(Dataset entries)
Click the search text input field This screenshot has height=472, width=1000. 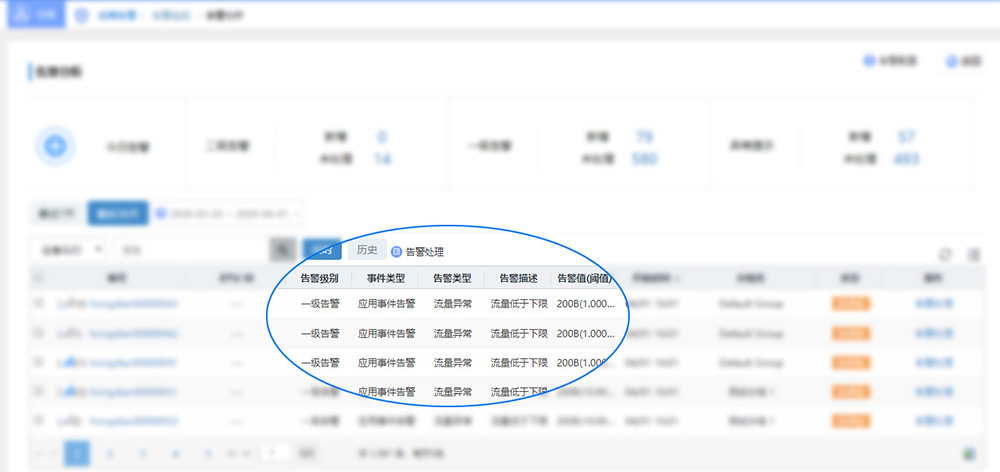(x=190, y=249)
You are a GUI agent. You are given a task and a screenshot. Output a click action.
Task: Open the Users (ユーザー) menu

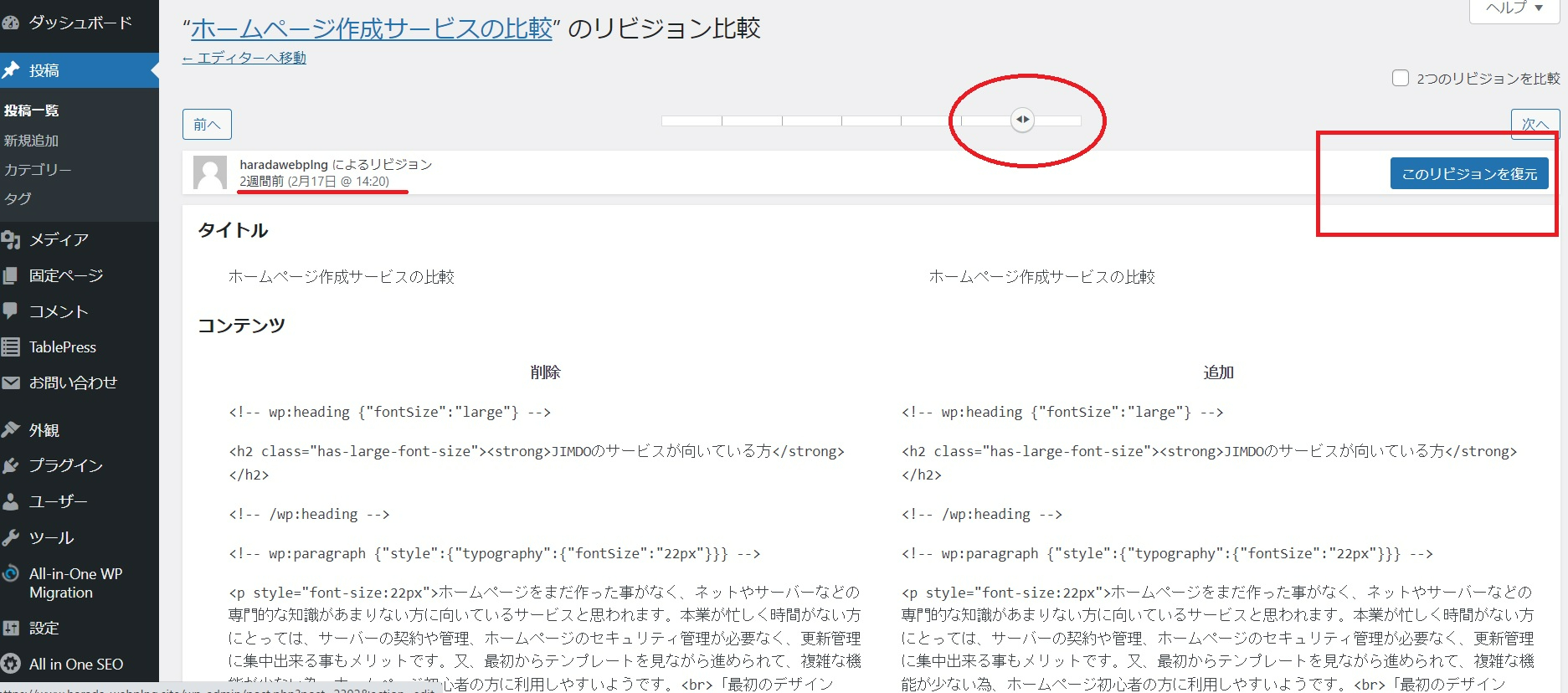[58, 501]
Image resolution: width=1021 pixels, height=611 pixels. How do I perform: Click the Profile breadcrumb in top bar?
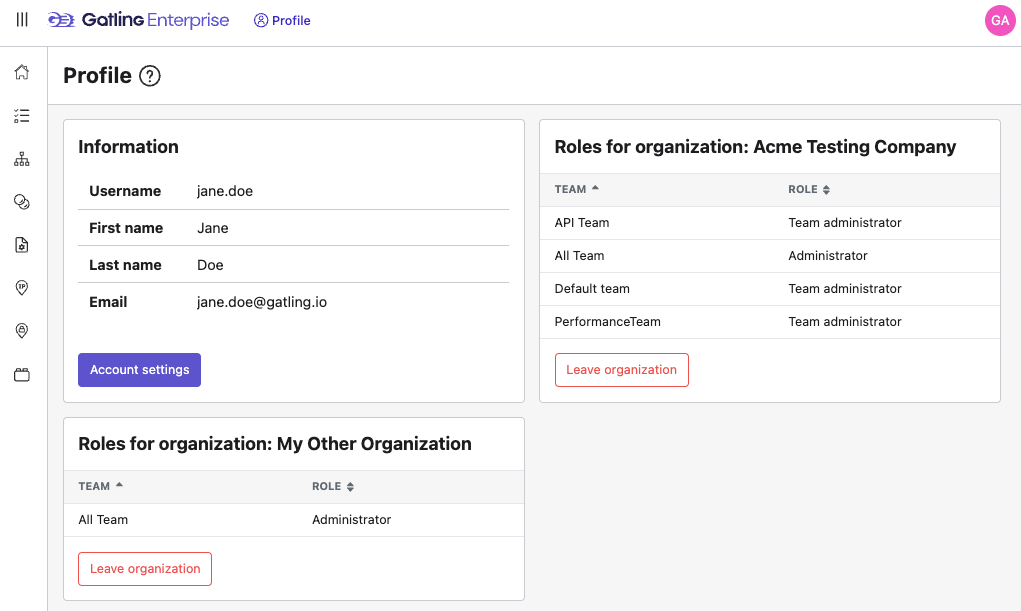[282, 20]
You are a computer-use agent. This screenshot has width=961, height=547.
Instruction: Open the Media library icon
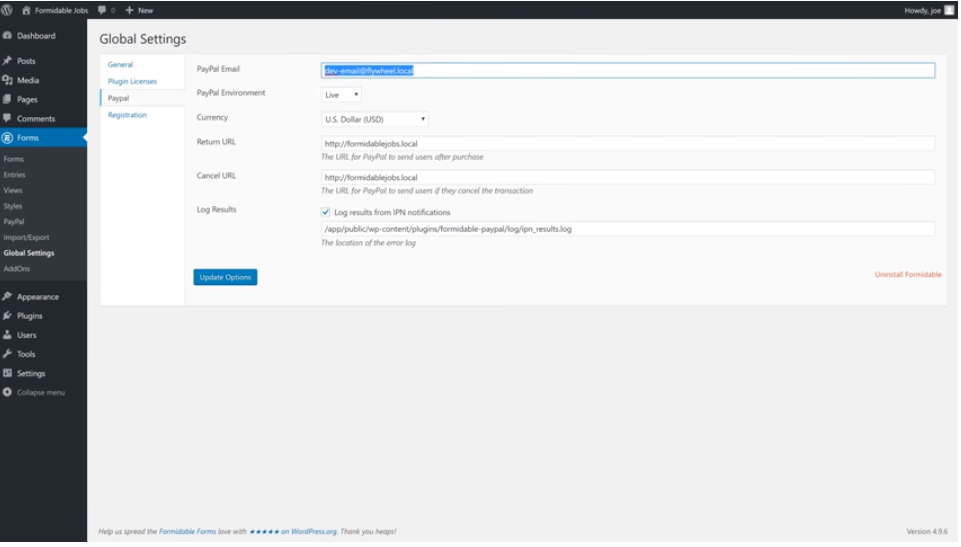pos(8,80)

#### Problem statement:
Reading the records above, count the lines that include "agent" and say only how many.

#### Response area:
2